Similar statues stand in Winnipeg, Canada and in London, England, depicting a World War I soldier named Harry Colebourn holding hands with a bear cub.  Though a seemingly innocuous memorial of wartime camaraderie between a man and animal, these physical homages are iconic in scope and significance, representing as they do the real-life inspiration for one of children literature’s most beloved characters.  Lindsay Mattick and Sophie Blackall’s Finding Winnie: The True Story of the World’s Most Famous Bear is a kind of story-within-a-story-within-a-story, but for Winnie the Pooh fans it is a historical godsend, with none other than a descendant of Colebourn penning the story of how a Canadian serviceman found a bear and of the narrative circumstances that led to its taking up residence in the London Zoo, where it became the real-life model for a fictional character extraordinaire.

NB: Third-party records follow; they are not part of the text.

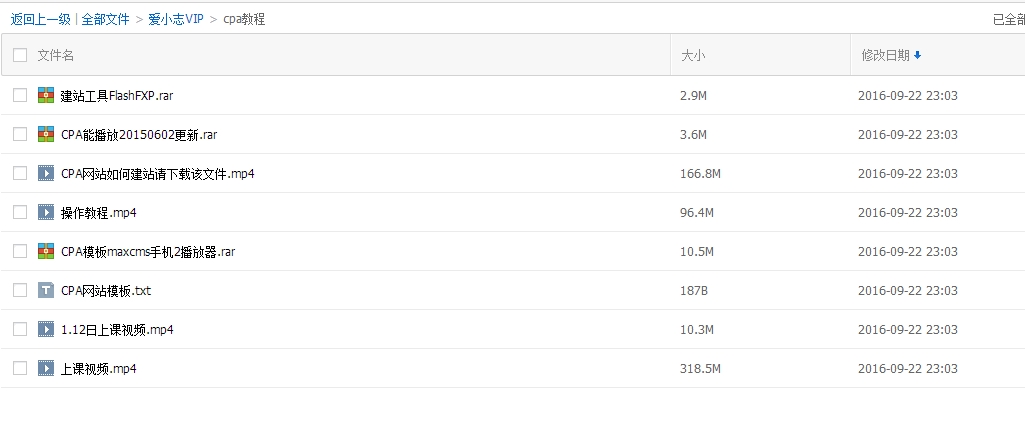Click the video icon for CPA网站如何建站请下载该文件.mp4

pyautogui.click(x=46, y=173)
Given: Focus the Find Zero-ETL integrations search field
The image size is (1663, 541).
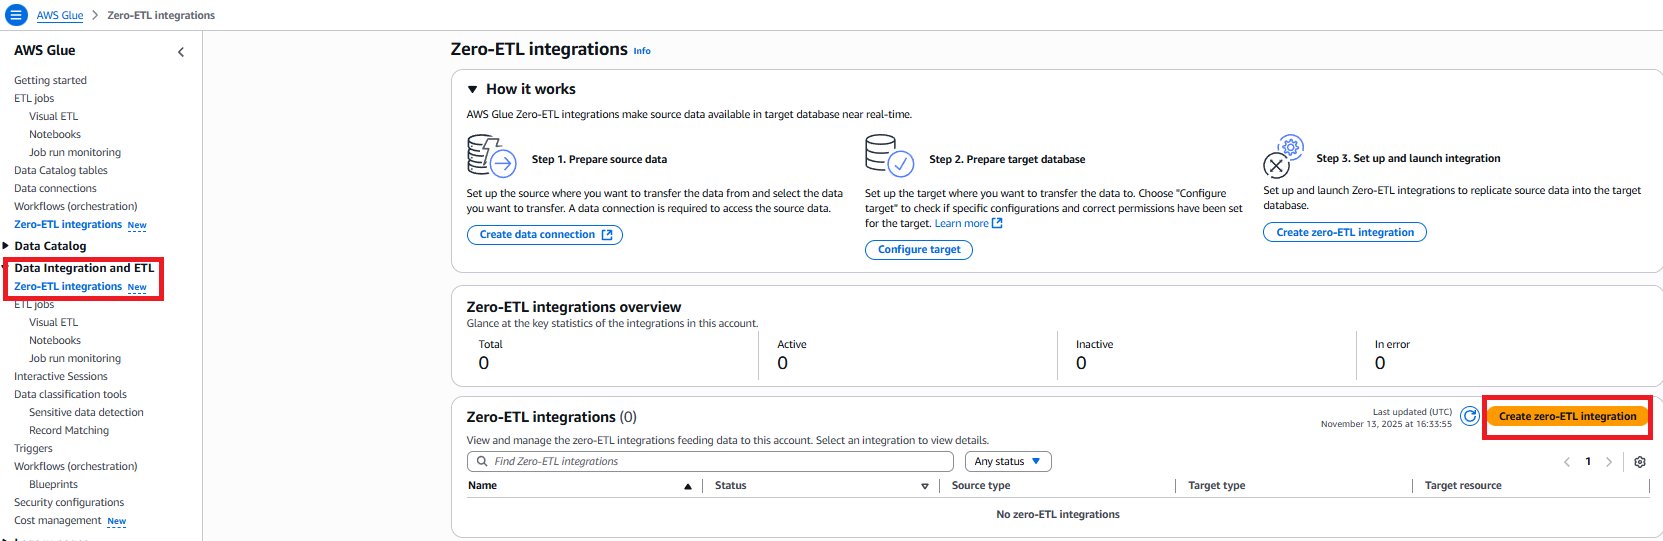Looking at the screenshot, I should coord(710,462).
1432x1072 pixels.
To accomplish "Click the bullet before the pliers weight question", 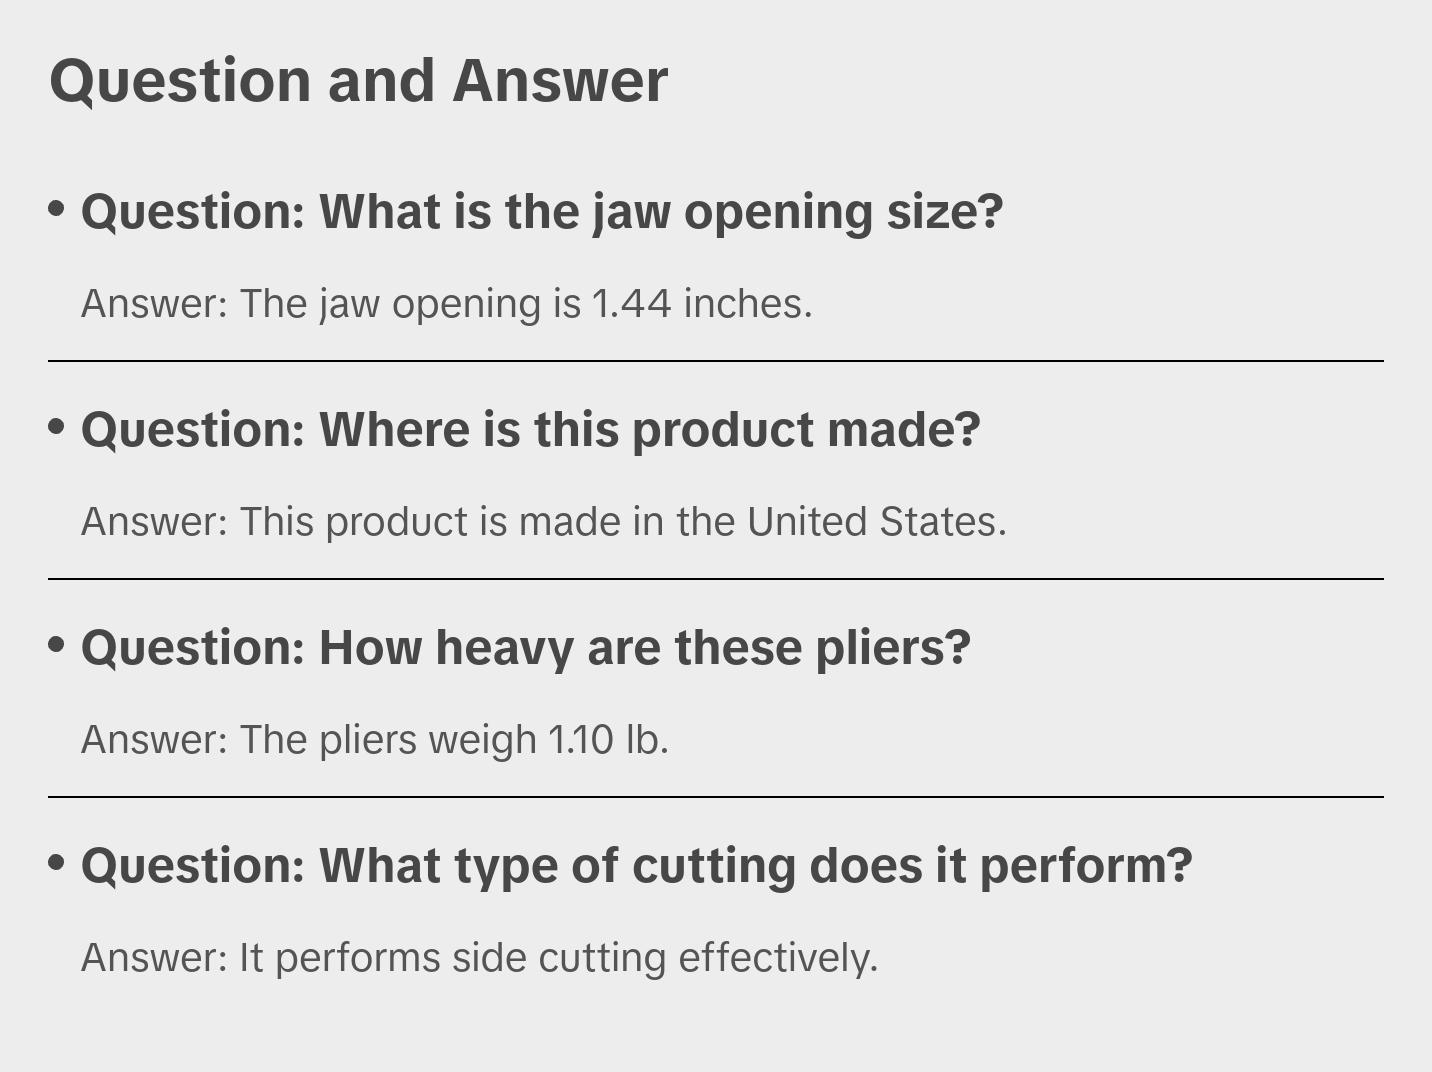I will [57, 645].
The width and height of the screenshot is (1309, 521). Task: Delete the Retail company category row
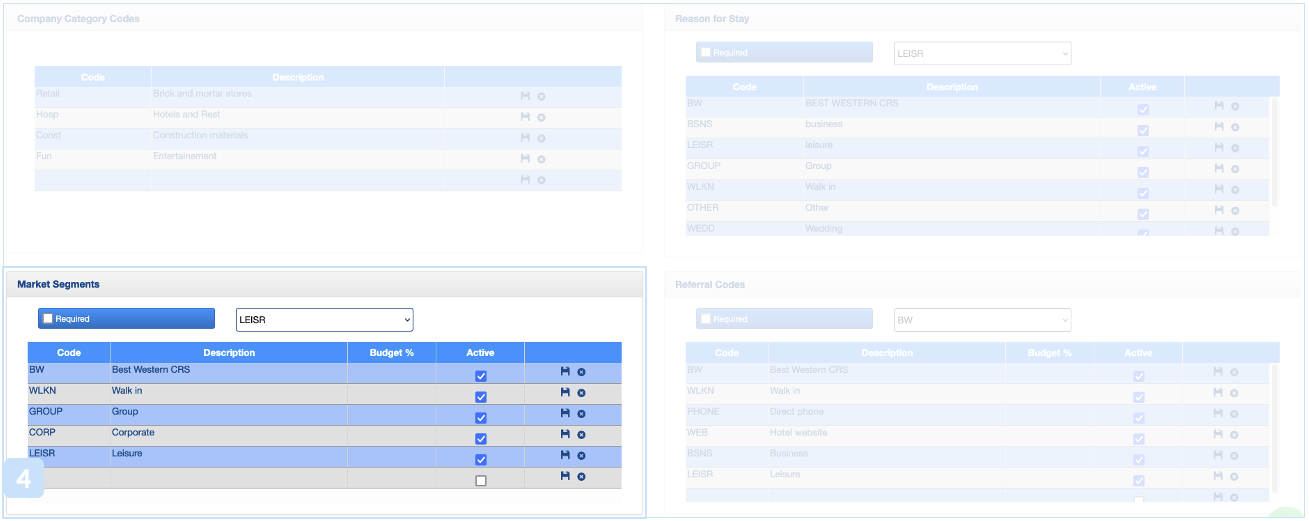[541, 97]

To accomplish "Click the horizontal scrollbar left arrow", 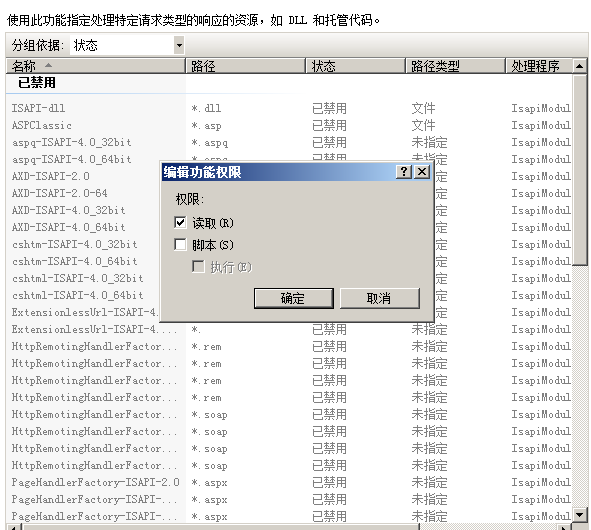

Mattick tells the story as someone who is a kindred spirit with this material, using the original story of Harry as a device to amuse and enrich the life of her own son, while tying together the various humanist strands that have made the Winnie-the-Pooh story so endlessly captivating.  Malick’s storytelling skills are considerable, and she uses dialogue effectively to bridge together the past and present.  One can’t help but be stirred by this kind of Fern and Wilbur relationship, though much like E. B. White’s masterpiece there is an eventual realization that a final home is dictated by what’s best for the new tenant.  For those who are familiar with the story there are some marvelous details to relish, for those in the dark, this is really quite the treat. (more…)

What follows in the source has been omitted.